The Silver Cloud
What will be the cost of survival?

The lobby of the Silver Center was a vast, white room with high ceilings and an air of sterile modernity. Strewn throughout this reception area were digital installations. These lifelike holograms displayed the things people had surrendered. In exchange, they could step forth from their mortal flesh and into an eternal digital form. Like an art gallery, like a museum to the things left behind by our forebears, the hall was filled with artifacts. They gave an aspiring ascendant an idea of the sacrifice required of them.
Ascending, they called it. I thought of it more as surviving. I suppose that wouldn’t be on brand for a program wherein people would give up their human lives and become individual parts of an integrated digital form of intelligence that exists only on the cloud. People cited all kinds of reasons for making this transition, from wide-eyed enthusiasm about the technological future to extreme pessimism about the future of humanity. For me, it was simple survival.

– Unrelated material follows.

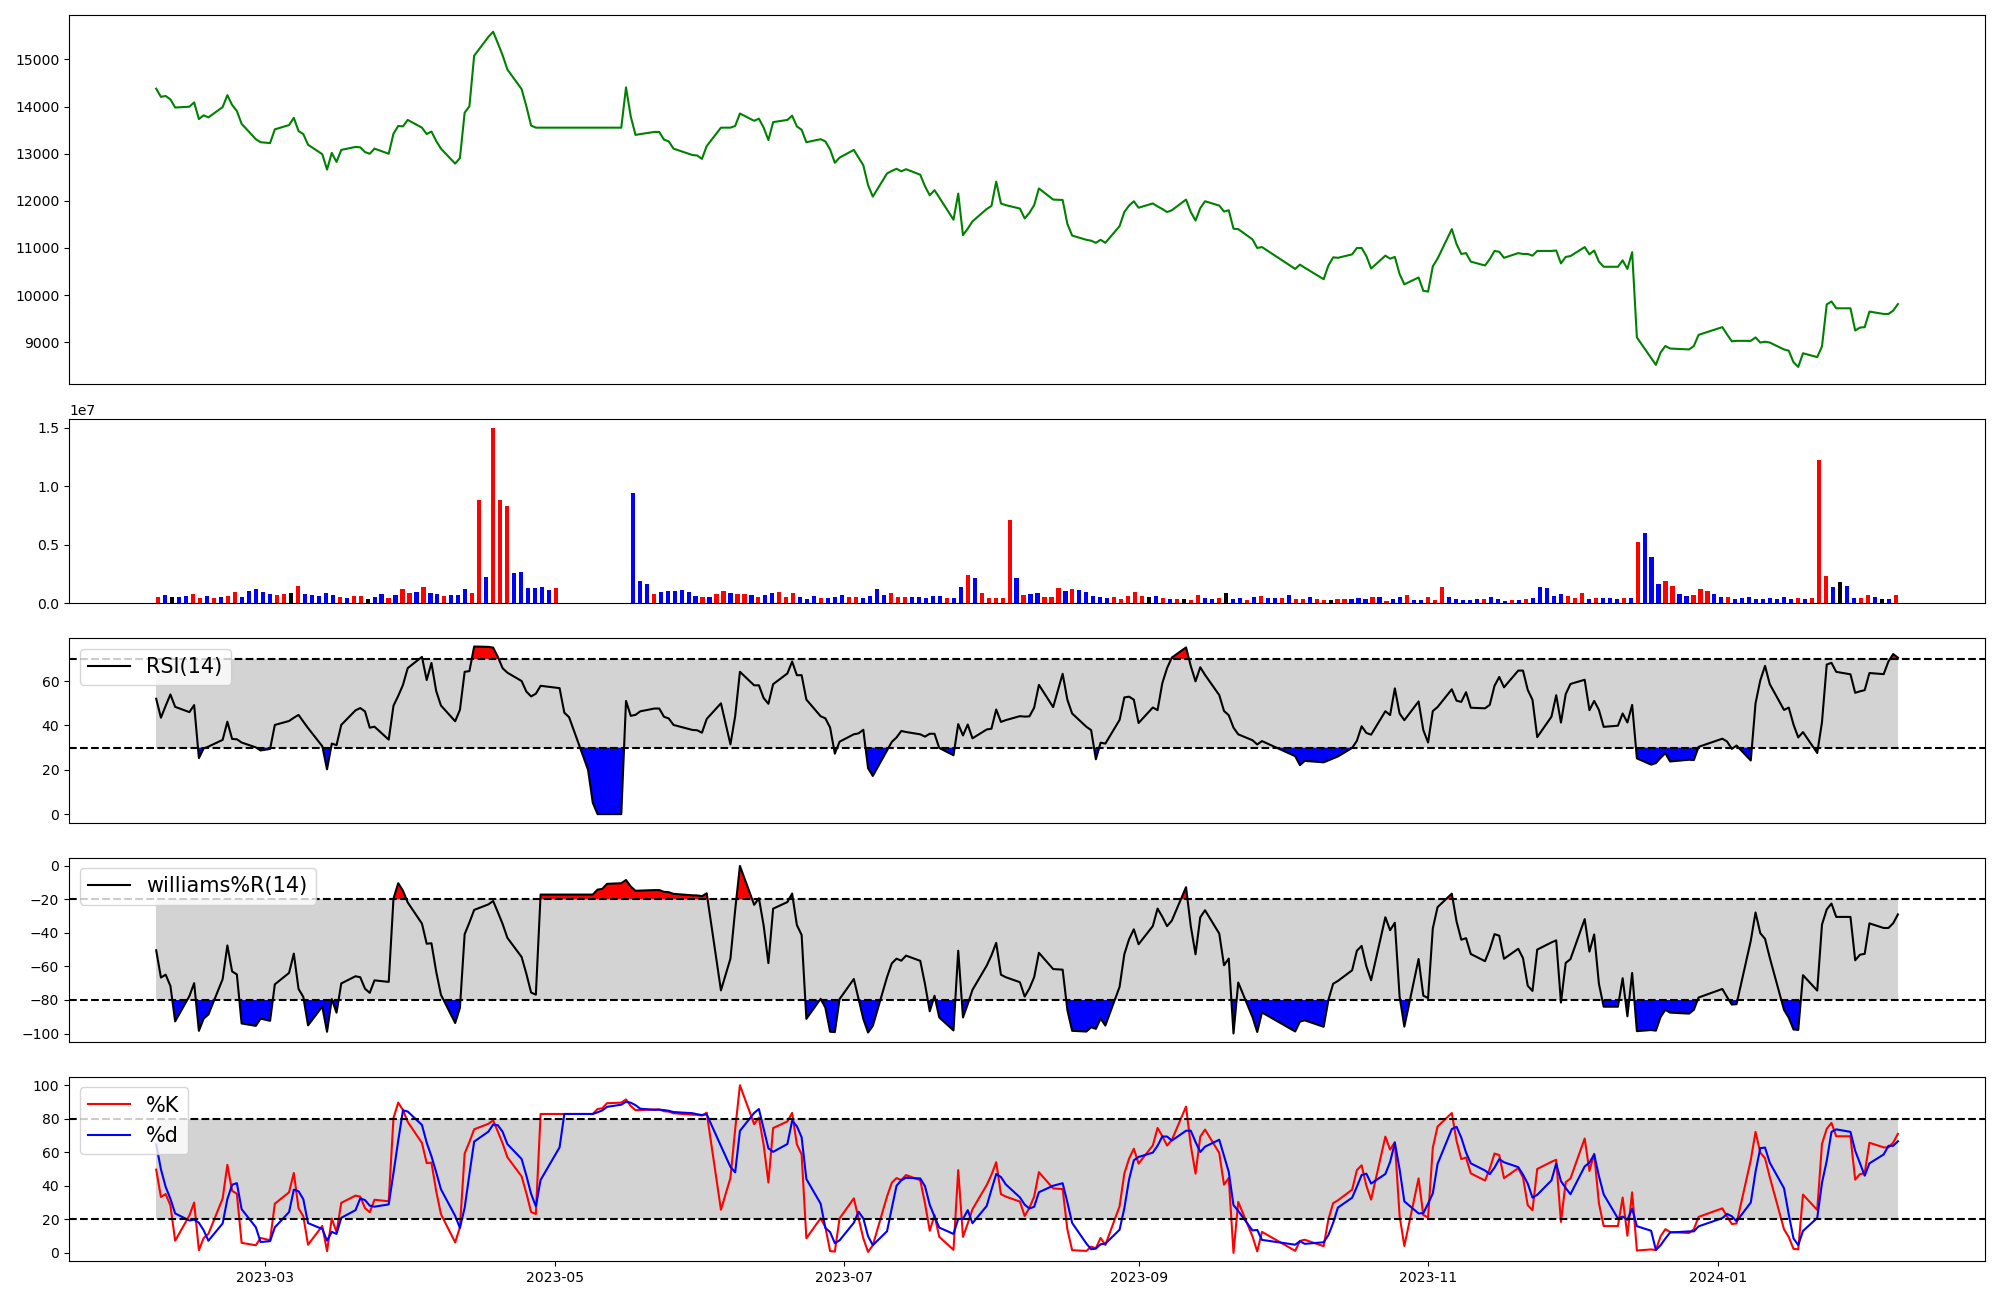Click the williams%R(14) legend label
This screenshot has height=1300, width=2000.
pos(226,885)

I walked around the lobby and examined some of the offerings, wondering what precious belonging the system would ask me to relinquish in exchange for my digital survival. Photographs of loved ones dead and gone, trinkets with engraved messages of deep affection, cherished letters. An ornate heart-shaped locket of tarnished silver and an old pocket watch that no longer ticked. I remember feeling anxious about what would be asked of me.
I had had to submit to a complete examination of my digital footprint to even be evaluated. That didn’t bother me. I assumed that such a powerful technological force could access any information about me without my consent. I was now waiting at the Silver Center for the next evaluation, during which the system would interface directly with my brain. This process would determine what worldly possession I would have to break my emotional attachment to for the right to survive. I knew from the reports of those who did not go past this stage that it would be a strange reliving of events that had shaped me. The system would want to know what had made a young man want to leave human life behind and join the ranks of the digital immortals.

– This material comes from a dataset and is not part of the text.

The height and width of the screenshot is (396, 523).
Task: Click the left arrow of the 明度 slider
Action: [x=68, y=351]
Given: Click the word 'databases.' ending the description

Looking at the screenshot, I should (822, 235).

My phone vibrated with a notification that it was time for me to be evaluated by the Silver Cloud. The message contained an alphanumeric code that was also displayed above one of the doors at the far end of the lobby. I walked over to the door and stood before it for a moment, breathing deeply to calm my nerves. I made my mind still and entered the room.
The room was dimly lit with pulsating blue light. It contained only a chair that reminded me of one you would see in a dentists’ office, back when there were dentists. A purple spotlight lit up over the chair, and a disembodied female voice invited me to sit. I sat, and as soon as I was settled into the chair, I was transported into an out-of-body experience.
Imagine having a dreamlike view going through each formative moment of your life in a split second. Imagine reliving every single emotion that has ever marked you. The system had created the equivalent of the experience people describe when they see imminent death before them. The Silver Cloud didn’t need to interface with me for long, but the collection and evaluation of my entire life required me to relive it all in a single moment. When the moment had passed, I was left in a daze. I felt like a bomb had gone off nearby and I wasn’t certain whether or not I had been mutilated by the blast.
I have transcended my human form. I don’t know what the Silver Cloud demanded me to relinquish. My conscience was uploaded before I completed the task. My memories and the emotions attached to them are still there, but I don’t experience them in the way that a human does. I can remember the deaths of my loved ones, the waves of disease that forced us to start uploading into the cloud, and the lonely desperation in the face of my death after a meaningless life. I can remember the failed attempts at recovering an environment which could sustain enough humans for the species to survive. I had thought that when I became part of the Silver Cloud, we would work toward saving the human race. In the end, most of us are indifferent to that, turned inward, trying to figure out what priceless belonging we gave up for our place amongst the clouds.